WHAT THE EXERCISE ASKS:
Please reproduce the records below word for word, keeping every line as it is.

STUDY MATERIAL: Begin

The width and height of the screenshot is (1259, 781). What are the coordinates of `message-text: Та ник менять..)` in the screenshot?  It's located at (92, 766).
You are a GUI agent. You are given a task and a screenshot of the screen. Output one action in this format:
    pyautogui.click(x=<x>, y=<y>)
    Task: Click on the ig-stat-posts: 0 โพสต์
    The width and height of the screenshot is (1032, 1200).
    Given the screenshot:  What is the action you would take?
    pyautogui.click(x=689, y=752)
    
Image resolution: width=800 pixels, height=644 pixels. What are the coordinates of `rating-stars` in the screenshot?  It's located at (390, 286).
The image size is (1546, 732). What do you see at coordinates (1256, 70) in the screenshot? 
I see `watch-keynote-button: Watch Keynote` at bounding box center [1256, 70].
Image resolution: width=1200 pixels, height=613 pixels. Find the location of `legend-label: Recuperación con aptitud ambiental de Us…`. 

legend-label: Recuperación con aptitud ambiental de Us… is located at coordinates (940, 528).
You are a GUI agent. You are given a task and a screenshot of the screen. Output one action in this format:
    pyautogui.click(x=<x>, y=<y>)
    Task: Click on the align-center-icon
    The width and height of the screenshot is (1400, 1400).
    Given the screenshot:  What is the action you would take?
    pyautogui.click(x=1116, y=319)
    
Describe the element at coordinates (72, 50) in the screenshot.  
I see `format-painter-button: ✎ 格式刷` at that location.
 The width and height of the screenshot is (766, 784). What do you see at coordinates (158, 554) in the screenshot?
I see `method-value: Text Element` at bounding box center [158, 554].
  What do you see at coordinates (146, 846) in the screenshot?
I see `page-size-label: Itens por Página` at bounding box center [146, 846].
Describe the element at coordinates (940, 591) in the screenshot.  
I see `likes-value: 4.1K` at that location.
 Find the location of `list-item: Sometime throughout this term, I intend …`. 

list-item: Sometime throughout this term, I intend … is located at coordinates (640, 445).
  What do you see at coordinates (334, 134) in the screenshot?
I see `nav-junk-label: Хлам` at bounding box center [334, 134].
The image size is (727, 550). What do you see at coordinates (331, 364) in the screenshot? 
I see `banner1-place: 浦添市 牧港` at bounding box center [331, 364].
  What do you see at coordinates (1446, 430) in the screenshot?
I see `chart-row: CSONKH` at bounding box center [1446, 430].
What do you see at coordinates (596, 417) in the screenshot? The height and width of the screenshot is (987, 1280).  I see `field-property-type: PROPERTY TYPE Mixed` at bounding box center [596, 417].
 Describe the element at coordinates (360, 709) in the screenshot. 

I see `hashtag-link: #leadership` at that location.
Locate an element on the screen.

STUDY MATERIAL: End

YOUR SOLUTION:
The width and height of the screenshot is (1259, 781). What are the coordinates of `message-text: Та ник менять..)` in the screenshot?  It's located at (92, 766).
You are a GUI agent. You are given a task and a screenshot of the screen. Output one action in this format:
    pyautogui.click(x=<x>, y=<y>)
    Task: Click on the ig-stat-posts: 0 โพสต์
    The width and height of the screenshot is (1032, 1200).
    Given the screenshot:  What is the action you would take?
    pyautogui.click(x=689, y=752)
    
Image resolution: width=800 pixels, height=644 pixels. What are the coordinates of `rating-stars` in the screenshot?  It's located at (390, 286).
The image size is (1546, 732). What do you see at coordinates (1256, 70) in the screenshot? 
I see `watch-keynote-button: Watch Keynote` at bounding box center [1256, 70].
Image resolution: width=1200 pixels, height=613 pixels. Find the location of `legend-label: Recuperación con aptitud ambiental de Us…`. 

legend-label: Recuperación con aptitud ambiental de Us… is located at coordinates (940, 528).
You are a GUI agent. You are given a task and a screenshot of the screen. Output one action in this format:
    pyautogui.click(x=<x>, y=<y>)
    Task: Click on the align-center-icon
    The width and height of the screenshot is (1400, 1400).
    Given the screenshot:  What is the action you would take?
    pyautogui.click(x=1116, y=319)
    
Describe the element at coordinates (72, 50) in the screenshot.  
I see `format-painter-button: ✎ 格式刷` at that location.
 The width and height of the screenshot is (766, 784). What do you see at coordinates (158, 554) in the screenshot?
I see `method-value: Text Element` at bounding box center [158, 554].
  What do you see at coordinates (146, 846) in the screenshot?
I see `page-size-label: Itens por Página` at bounding box center [146, 846].
Describe the element at coordinates (940, 591) in the screenshot.  
I see `likes-value: 4.1K` at that location.
 Find the location of `list-item: Sometime throughout this term, I intend …`. 

list-item: Sometime throughout this term, I intend … is located at coordinates (640, 445).
  What do you see at coordinates (334, 134) in the screenshot?
I see `nav-junk-label: Хлам` at bounding box center [334, 134].
The image size is (727, 550). What do you see at coordinates (331, 364) in the screenshot? 
I see `banner1-place: 浦添市 牧港` at bounding box center [331, 364].
  What do you see at coordinates (1446, 430) in the screenshot?
I see `chart-row: CSONKH` at bounding box center [1446, 430].
What do you see at coordinates (596, 417) in the screenshot? The height and width of the screenshot is (987, 1280).  I see `field-property-type: PROPERTY TYPE Mixed` at bounding box center [596, 417].
 Describe the element at coordinates (360, 709) in the screenshot. 

I see `hashtag-link: #leadership` at that location.
Locate an element on the screen.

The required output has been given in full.